The growing adoption WLAN or Wi-Fi may pose new security challenges. Wireless LAN networks have been found prone to unauthorized access, breaking of encryption and loss of data integrity. And excepting some of the well-known vendors of WLAN products and solutions, most vendors do not use any accepted security standards. There are inherent weaknesses in Wireless Encryption Protocol (WEP) as defined by IEEE 802.11b, the standard for wireless LANs, and these weaknesses exist regardless of the length of the encryption key used. The weakness of most wireless LANs is their use of static WEP keys shared among user. However, users can now look forward to enhanced wireless security solutions that offer more sophisticated key management techniques and dynamic encryption keys. There are a number of other technologies that are deployed to provide security. These include the use of tunnelling technology and strong-128 bit encryption and above, layer 2 security through the use of access control lists to prevent unauthorized people from accessing the network and authentication mechanisms (for example RADIUS), to verify the identity of the person before providing access. However, things are changing on the security front.
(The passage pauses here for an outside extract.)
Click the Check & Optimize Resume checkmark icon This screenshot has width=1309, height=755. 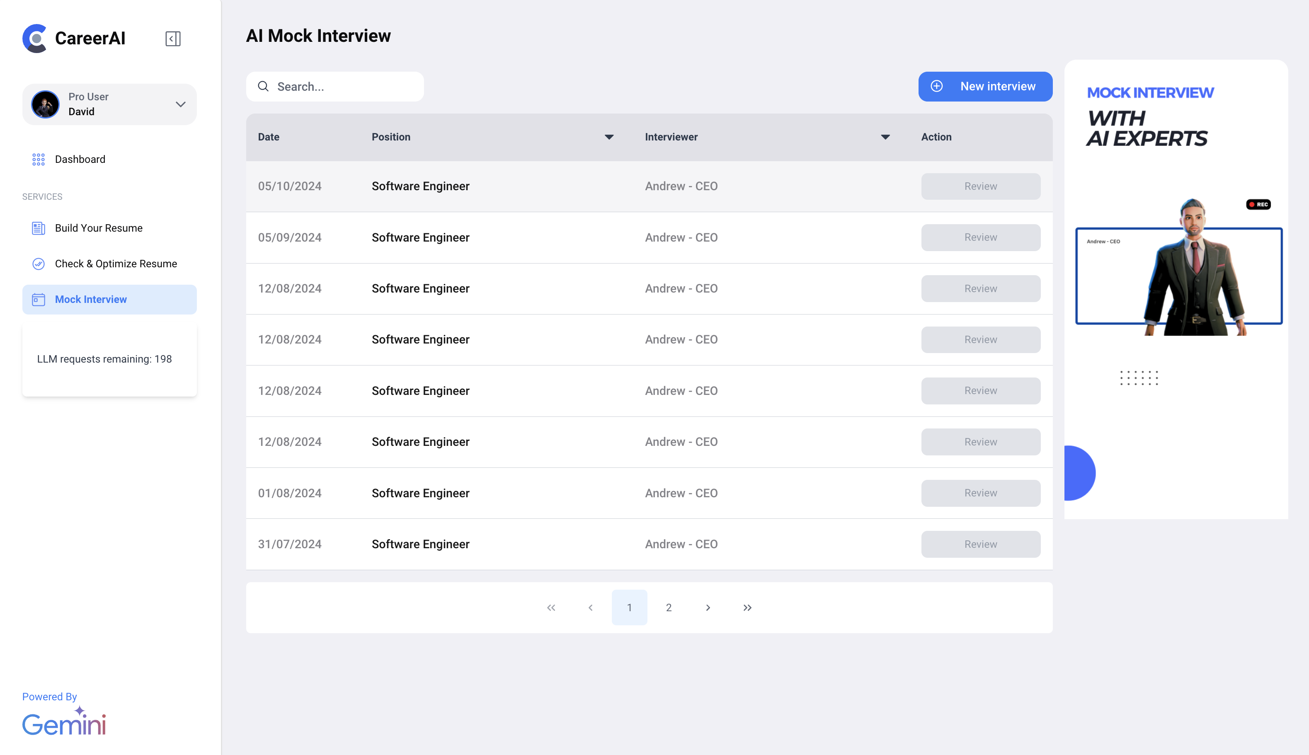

Very recently, the Wi-Fi Alliance (that includes many big names including Microsoft, Intel, Cisco and Apple) announced that establishment of WPA (Wi-Fi protected access) standard. WPA uses most of the current 802.11i draft to repair problems in WEP, the first line of defense for Wi-Fi networks. WEP’s goal was to encrypt packets in transit at the data link layer to deter unauthorized network access. WEP failed in its attempt, however, through several cryptographic flaws that resulted in rapid key reuse. These flaws leave the link layer unprotected by Wi-Fi, and thus banished it outside the firewall where protection is provided at higher network layers by VPN, SSH, or other tunneled encryption methods. WPA solves the problem by abandoning WEP in favor of 802.11i’s vastly improved Temporal Key Integrity Protocol (TKIP). WPA ensures that TKIP keys vary for each packet through key mixing. WPA also increases part of the key space and adds encrypted packet integrity to reject inserted packets. WPA includes full support for server-based authentication using the 802.1x protocol and Extensible Authentication Protocol (EAP), both part of the interim 802.11i draft.

WPA would be available in Wi-Fi (802.11b) certified products during the first quarter of 2003, with most equipment manufacturers offering firmware and software updates at that time.